*** SUPPLIED ENTRIES Section Begins ***

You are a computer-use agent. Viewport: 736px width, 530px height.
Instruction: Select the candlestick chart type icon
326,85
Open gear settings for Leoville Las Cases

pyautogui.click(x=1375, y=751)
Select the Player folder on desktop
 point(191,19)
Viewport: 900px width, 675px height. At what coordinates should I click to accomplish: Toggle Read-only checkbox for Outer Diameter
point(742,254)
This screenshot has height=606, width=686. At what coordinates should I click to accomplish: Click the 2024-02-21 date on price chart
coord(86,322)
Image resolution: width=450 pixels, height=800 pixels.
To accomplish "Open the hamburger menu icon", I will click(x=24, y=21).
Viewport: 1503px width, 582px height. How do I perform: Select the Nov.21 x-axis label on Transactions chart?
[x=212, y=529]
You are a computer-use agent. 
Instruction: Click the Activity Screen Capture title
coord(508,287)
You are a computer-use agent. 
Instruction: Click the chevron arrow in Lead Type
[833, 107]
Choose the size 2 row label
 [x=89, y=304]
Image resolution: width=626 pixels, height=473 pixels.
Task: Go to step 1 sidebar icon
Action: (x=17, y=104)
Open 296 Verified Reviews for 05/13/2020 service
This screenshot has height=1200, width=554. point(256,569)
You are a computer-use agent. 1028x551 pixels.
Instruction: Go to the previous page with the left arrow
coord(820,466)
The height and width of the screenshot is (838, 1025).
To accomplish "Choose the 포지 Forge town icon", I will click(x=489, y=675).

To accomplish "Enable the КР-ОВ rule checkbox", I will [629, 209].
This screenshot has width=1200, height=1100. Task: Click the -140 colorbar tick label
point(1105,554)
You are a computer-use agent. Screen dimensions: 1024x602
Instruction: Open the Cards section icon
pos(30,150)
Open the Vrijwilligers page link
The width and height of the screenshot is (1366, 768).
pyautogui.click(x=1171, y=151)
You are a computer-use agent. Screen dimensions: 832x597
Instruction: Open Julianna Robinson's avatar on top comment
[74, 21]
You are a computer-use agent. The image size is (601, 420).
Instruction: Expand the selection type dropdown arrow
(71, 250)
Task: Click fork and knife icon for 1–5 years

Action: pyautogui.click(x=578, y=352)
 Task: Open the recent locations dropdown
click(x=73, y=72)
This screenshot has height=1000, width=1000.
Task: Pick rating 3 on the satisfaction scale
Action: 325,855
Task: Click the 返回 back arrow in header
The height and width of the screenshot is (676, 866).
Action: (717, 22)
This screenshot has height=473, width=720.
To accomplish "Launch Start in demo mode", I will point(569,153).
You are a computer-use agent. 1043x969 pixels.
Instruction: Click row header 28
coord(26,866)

*** SUPPLIED ENTRIES Section Ends ***

TASK DIRECTIONS: The full set of lines above should be retyped without a single change.

OUTPUT BELOW:
You are a computer-use agent. Viewport: 736px width, 530px height.
Instruction: Select the candlestick chart type icon
326,85
Open gear settings for Leoville Las Cases

pyautogui.click(x=1375, y=751)
Select the Player folder on desktop
 point(191,19)
Viewport: 900px width, 675px height. At what coordinates should I click to accomplish: Toggle Read-only checkbox for Outer Diameter
point(742,254)
This screenshot has height=606, width=686. At what coordinates should I click to accomplish: Click the 2024-02-21 date on price chart
coord(86,322)
Image resolution: width=450 pixels, height=800 pixels.
To accomplish "Open the hamburger menu icon", I will click(x=24, y=21).
Viewport: 1503px width, 582px height. How do I perform: Select the Nov.21 x-axis label on Transactions chart?
[x=212, y=529]
You are a computer-use agent. 
Instruction: Click the Activity Screen Capture title
coord(508,287)
You are a computer-use agent. 
Instruction: Click the chevron arrow in Lead Type
[833, 107]
Choose the size 2 row label
 [x=89, y=304]
Image resolution: width=626 pixels, height=473 pixels.
Task: Go to step 1 sidebar icon
Action: (x=17, y=104)
Open 296 Verified Reviews for 05/13/2020 service
This screenshot has height=1200, width=554. point(256,569)
You are a computer-use agent. 1028x551 pixels.
Instruction: Go to the previous page with the left arrow
coord(820,466)
The height and width of the screenshot is (838, 1025).
To accomplish "Choose the 포지 Forge town icon", I will click(x=489, y=675).

To accomplish "Enable the КР-ОВ rule checkbox", I will [629, 209].
This screenshot has width=1200, height=1100. Task: Click the -140 colorbar tick label
point(1105,554)
You are a computer-use agent. Screen dimensions: 1024x602
Instruction: Open the Cards section icon
pos(30,150)
Open the Vrijwilligers page link
The width and height of the screenshot is (1366, 768).
pyautogui.click(x=1171, y=151)
You are a computer-use agent. Screen dimensions: 832x597
Instruction: Open Julianna Robinson's avatar on top comment
[74, 21]
You are a computer-use agent. The image size is (601, 420).
Instruction: Expand the selection type dropdown arrow
(71, 250)
Task: Click fork and knife icon for 1–5 years

Action: pyautogui.click(x=578, y=352)
 Task: Open the recent locations dropdown
click(x=73, y=72)
This screenshot has height=1000, width=1000.
Task: Pick rating 3 on the satisfaction scale
Action: 325,855
Task: Click the 返回 back arrow in header
The height and width of the screenshot is (676, 866).
Action: (717, 22)
This screenshot has height=473, width=720.
To accomplish "Launch Start in demo mode", I will point(569,153).
You are a computer-use agent. 1043x969 pixels.
Instruction: Click row header 28
coord(26,866)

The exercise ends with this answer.